**REQUIREMENT**
Every entry below must be transcribed exactly, with no line missing.

★ ★ ★ ★ ★

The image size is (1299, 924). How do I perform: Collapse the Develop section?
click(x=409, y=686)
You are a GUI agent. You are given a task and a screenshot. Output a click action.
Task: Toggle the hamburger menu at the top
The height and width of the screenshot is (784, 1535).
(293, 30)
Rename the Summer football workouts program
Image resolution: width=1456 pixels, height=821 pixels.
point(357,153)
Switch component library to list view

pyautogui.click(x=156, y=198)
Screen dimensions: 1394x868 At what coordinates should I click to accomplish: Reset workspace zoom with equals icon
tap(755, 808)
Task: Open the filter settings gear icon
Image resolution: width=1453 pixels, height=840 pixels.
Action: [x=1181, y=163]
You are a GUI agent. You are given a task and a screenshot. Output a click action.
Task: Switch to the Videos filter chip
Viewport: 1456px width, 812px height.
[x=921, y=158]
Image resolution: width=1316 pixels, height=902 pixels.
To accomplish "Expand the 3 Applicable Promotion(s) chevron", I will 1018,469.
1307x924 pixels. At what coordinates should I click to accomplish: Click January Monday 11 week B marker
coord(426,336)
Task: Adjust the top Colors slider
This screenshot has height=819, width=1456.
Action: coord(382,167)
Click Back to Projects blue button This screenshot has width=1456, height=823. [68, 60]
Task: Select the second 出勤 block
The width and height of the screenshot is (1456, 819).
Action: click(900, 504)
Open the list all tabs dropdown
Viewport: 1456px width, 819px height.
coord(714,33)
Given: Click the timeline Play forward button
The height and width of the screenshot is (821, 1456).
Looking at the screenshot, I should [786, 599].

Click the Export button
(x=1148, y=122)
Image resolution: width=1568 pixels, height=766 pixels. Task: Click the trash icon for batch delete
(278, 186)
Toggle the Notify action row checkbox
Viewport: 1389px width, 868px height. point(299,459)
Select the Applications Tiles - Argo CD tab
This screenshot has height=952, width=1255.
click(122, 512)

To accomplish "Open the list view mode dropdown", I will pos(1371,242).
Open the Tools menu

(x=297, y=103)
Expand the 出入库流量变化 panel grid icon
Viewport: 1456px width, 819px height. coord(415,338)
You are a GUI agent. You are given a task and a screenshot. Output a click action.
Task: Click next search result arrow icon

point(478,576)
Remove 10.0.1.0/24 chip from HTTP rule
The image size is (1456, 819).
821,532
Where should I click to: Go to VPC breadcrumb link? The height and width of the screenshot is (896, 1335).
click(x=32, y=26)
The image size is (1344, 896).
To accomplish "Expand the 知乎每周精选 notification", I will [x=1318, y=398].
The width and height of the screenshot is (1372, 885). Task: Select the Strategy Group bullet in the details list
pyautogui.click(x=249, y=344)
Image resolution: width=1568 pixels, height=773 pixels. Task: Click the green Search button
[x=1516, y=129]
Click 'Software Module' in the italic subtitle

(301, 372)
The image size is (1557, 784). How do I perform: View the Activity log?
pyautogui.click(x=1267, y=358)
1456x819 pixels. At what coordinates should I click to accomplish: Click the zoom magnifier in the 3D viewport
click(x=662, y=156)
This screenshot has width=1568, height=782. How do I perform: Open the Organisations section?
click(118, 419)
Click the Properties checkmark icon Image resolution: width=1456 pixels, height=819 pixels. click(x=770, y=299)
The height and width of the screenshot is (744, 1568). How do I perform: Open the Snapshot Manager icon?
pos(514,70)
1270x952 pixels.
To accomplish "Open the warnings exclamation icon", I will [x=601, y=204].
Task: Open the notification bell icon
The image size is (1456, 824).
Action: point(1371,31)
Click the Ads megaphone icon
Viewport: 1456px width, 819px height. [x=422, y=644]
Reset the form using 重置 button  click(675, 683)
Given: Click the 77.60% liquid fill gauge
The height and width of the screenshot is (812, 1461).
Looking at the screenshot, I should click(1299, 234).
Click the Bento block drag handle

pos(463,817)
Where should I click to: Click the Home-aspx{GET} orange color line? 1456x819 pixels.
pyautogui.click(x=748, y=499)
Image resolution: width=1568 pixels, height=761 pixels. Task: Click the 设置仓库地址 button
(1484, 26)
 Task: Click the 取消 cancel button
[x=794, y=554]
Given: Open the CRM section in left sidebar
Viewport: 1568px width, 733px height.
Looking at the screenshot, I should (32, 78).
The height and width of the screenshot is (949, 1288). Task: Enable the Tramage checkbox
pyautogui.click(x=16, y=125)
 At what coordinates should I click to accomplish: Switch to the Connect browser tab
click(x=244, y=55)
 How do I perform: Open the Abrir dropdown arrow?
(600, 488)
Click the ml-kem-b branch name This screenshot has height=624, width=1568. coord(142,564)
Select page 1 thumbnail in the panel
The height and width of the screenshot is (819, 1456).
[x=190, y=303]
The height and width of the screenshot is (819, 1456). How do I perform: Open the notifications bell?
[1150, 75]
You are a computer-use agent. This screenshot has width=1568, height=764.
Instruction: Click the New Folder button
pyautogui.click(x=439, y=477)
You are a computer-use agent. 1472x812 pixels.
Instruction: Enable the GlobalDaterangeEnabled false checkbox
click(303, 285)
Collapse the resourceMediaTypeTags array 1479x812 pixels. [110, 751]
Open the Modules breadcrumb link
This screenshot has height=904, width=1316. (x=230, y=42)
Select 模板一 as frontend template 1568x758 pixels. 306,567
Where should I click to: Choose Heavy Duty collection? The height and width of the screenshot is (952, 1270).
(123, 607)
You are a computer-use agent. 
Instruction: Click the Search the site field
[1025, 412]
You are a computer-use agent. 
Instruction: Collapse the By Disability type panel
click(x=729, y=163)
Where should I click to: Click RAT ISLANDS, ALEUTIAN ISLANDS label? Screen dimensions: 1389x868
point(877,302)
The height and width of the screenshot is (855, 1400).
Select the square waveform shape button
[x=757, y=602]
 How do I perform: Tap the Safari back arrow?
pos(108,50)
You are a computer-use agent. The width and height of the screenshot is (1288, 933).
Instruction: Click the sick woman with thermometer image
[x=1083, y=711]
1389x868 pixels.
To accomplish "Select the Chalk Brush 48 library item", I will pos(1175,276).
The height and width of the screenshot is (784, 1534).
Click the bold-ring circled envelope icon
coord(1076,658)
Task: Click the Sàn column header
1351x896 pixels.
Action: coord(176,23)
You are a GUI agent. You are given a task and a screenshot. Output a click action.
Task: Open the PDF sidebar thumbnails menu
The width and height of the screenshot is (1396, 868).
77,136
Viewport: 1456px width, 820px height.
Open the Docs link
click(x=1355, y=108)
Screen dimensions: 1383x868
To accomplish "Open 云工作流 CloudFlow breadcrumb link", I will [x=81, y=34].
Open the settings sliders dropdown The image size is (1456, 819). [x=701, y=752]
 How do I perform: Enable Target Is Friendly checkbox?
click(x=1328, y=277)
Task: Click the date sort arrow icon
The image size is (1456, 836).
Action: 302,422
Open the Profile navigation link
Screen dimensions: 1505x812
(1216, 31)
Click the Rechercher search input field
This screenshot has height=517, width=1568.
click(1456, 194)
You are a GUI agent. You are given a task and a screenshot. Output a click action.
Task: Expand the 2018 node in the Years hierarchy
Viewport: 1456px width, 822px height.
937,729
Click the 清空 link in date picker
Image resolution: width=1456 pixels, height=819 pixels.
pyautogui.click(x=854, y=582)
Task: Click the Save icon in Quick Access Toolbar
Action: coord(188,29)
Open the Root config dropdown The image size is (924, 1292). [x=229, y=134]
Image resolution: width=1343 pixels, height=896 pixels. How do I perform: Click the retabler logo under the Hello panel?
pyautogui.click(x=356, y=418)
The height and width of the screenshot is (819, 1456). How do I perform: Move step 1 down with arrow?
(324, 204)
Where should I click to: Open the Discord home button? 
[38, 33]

★ ★ ★ ★ ★

**WRITTEN SOLUTION**
The image size is (1299, 924). How do I perform: Collapse the Develop section?
click(x=409, y=686)
You are a GUI agent. You are given a task and a screenshot. Output a click action.
Task: Toggle the hamburger menu at the top
The height and width of the screenshot is (784, 1535).
(293, 30)
Rename the Summer football workouts program
Image resolution: width=1456 pixels, height=821 pixels.
point(357,153)
Switch component library to list view

pyautogui.click(x=156, y=198)
Screen dimensions: 1394x868 At what coordinates should I click to accomplish: Reset workspace zoom with equals icon
tap(755, 808)
Task: Open the filter settings gear icon
Image resolution: width=1453 pixels, height=840 pixels.
Action: [x=1181, y=163]
You are a GUI agent. You are given a task and a screenshot. Output a click action.
Task: Switch to the Videos filter chip
Viewport: 1456px width, 812px height.
[x=921, y=158]
Image resolution: width=1316 pixels, height=902 pixels.
To accomplish "Expand the 3 Applicable Promotion(s) chevron", I will 1018,469.
1307x924 pixels. At what coordinates should I click to accomplish: Click January Monday 11 week B marker
coord(426,336)
Task: Adjust the top Colors slider
This screenshot has height=819, width=1456.
Action: coord(382,167)
Click Back to Projects blue button This screenshot has width=1456, height=823. [68, 60]
Task: Select the second 出勤 block
The width and height of the screenshot is (1456, 819).
Action: click(900, 504)
Open the list all tabs dropdown
Viewport: 1456px width, 819px height.
coord(714,33)
Given: Click the timeline Play forward button
The height and width of the screenshot is (821, 1456).
Looking at the screenshot, I should [786, 599].

Click the Export button
(x=1148, y=122)
Image resolution: width=1568 pixels, height=766 pixels. Task: Click the trash icon for batch delete
(278, 186)
Toggle the Notify action row checkbox
Viewport: 1389px width, 868px height. point(299,459)
Select the Applications Tiles - Argo CD tab
This screenshot has height=952, width=1255.
click(122, 512)

To accomplish "Open the list view mode dropdown", I will pos(1371,242).
Open the Tools menu

(x=297, y=103)
Expand the 出入库流量变化 panel grid icon
Viewport: 1456px width, 819px height. coord(415,338)
You are a GUI agent. You are given a task and a screenshot. Output a click action.
Task: Click next search result arrow icon

point(478,576)
Remove 10.0.1.0/24 chip from HTTP rule
The image size is (1456, 819).
821,532
Where should I click to: Go to VPC breadcrumb link? The height and width of the screenshot is (896, 1335).
click(x=32, y=26)
The image size is (1344, 896).
To accomplish "Expand the 知乎每周精选 notification", I will [x=1318, y=398].
The width and height of the screenshot is (1372, 885). Task: Select the Strategy Group bullet in the details list
pyautogui.click(x=249, y=344)
Image resolution: width=1568 pixels, height=773 pixels. Task: Click the green Search button
[x=1516, y=129]
Click 'Software Module' in the italic subtitle

(301, 372)
The image size is (1557, 784). How do I perform: View the Activity log?
pyautogui.click(x=1267, y=358)
1456x819 pixels. At what coordinates should I click to accomplish: Click the zoom magnifier in the 3D viewport
click(x=662, y=156)
This screenshot has width=1568, height=782. How do I perform: Open the Organisations section?
click(118, 419)
Click the Properties checkmark icon Image resolution: width=1456 pixels, height=819 pixels. click(x=770, y=299)
The height and width of the screenshot is (744, 1568). How do I perform: Open the Snapshot Manager icon?
pos(514,70)
1270x952 pixels.
To accomplish "Open the warnings exclamation icon", I will [x=601, y=204].
Task: Open the notification bell icon
The image size is (1456, 824).
Action: point(1371,31)
Click the Ads megaphone icon
Viewport: 1456px width, 819px height. [x=422, y=644]
Reset the form using 重置 button  click(675, 683)
Given: Click the 77.60% liquid fill gauge
The height and width of the screenshot is (812, 1461).
Looking at the screenshot, I should click(1299, 234).
Click the Bento block drag handle

pos(463,817)
Where should I click to: Click the Home-aspx{GET} orange color line? 1456x819 pixels.
pyautogui.click(x=748, y=499)
Image resolution: width=1568 pixels, height=761 pixels. Task: Click the 设置仓库地址 button
(1484, 26)
 Task: Click the 取消 cancel button
[x=794, y=554]
Given: Open the CRM section in left sidebar
Viewport: 1568px width, 733px height.
Looking at the screenshot, I should (32, 78).
The height and width of the screenshot is (949, 1288). Task: Enable the Tramage checkbox
pyautogui.click(x=16, y=125)
 At what coordinates should I click to accomplish: Switch to the Connect browser tab
click(x=244, y=55)
 How do I perform: Open the Abrir dropdown arrow?
(600, 488)
Click the ml-kem-b branch name This screenshot has height=624, width=1568. coord(142,564)
Select page 1 thumbnail in the panel
The height and width of the screenshot is (819, 1456).
[x=190, y=303]
The height and width of the screenshot is (819, 1456). How do I perform: Open the notifications bell?
[1150, 75]
You are a computer-use agent. This screenshot has width=1568, height=764.
Instruction: Click the New Folder button
pyautogui.click(x=439, y=477)
You are a computer-use agent. 1472x812 pixels.
Instruction: Enable the GlobalDaterangeEnabled false checkbox
click(303, 285)
Collapse the resourceMediaTypeTags array 1479x812 pixels. [110, 751]
Open the Modules breadcrumb link
This screenshot has height=904, width=1316. (x=230, y=42)
Select 模板一 as frontend template 1568x758 pixels. 306,567
Where should I click to: Choose Heavy Duty collection? The height and width of the screenshot is (952, 1270).
(123, 607)
You are a computer-use agent. 
Instruction: Click the Search the site field
[1025, 412]
You are a computer-use agent. 
Instruction: Collapse the By Disability type panel
click(x=729, y=163)
Where should I click to: Click RAT ISLANDS, ALEUTIAN ISLANDS label? Screen dimensions: 1389x868
point(877,302)
The height and width of the screenshot is (855, 1400).
Select the square waveform shape button
[x=757, y=602]
 How do I perform: Tap the Safari back arrow?
pos(108,50)
You are a computer-use agent. The width and height of the screenshot is (1288, 933).
Instruction: Click the sick woman with thermometer image
[x=1083, y=711]
1389x868 pixels.
To accomplish "Select the Chalk Brush 48 library item", I will pos(1175,276).
The height and width of the screenshot is (784, 1534).
Click the bold-ring circled envelope icon
coord(1076,658)
Task: Click the Sàn column header
1351x896 pixels.
Action: coord(176,23)
You are a GUI agent. You are given a task and a screenshot. Output a click action.
Task: Open the PDF sidebar thumbnails menu
The width and height of the screenshot is (1396, 868).
77,136
Viewport: 1456px width, 820px height.
Open the Docs link
click(x=1355, y=108)
Screen dimensions: 1383x868
To accomplish "Open 云工作流 CloudFlow breadcrumb link", I will [x=81, y=34].
Open the settings sliders dropdown The image size is (1456, 819). [x=701, y=752]
 How do I perform: Enable Target Is Friendly checkbox?
click(x=1328, y=277)
Task: Click the date sort arrow icon
The image size is (1456, 836).
Action: 302,422
Open the Profile navigation link
Screen dimensions: 1505x812
(1216, 31)
Click the Rechercher search input field
This screenshot has height=517, width=1568.
click(1456, 194)
You are a GUI agent. You are given a task and a screenshot. Output a click action.
Task: Expand the 2018 node in the Years hierarchy
Viewport: 1456px width, 822px height.
937,729
Click the 清空 link in date picker
Image resolution: width=1456 pixels, height=819 pixels.
pyautogui.click(x=854, y=582)
Task: Click the Save icon in Quick Access Toolbar
Action: coord(188,29)
Open the Root config dropdown The image size is (924, 1292). [x=229, y=134]
Image resolution: width=1343 pixels, height=896 pixels. How do I perform: Click the retabler logo under the Hello panel?
pyautogui.click(x=356, y=418)
The height and width of the screenshot is (819, 1456). How do I perform: Move step 1 down with arrow?
(324, 204)
Where should I click to: Open the Discord home button? 
[38, 33]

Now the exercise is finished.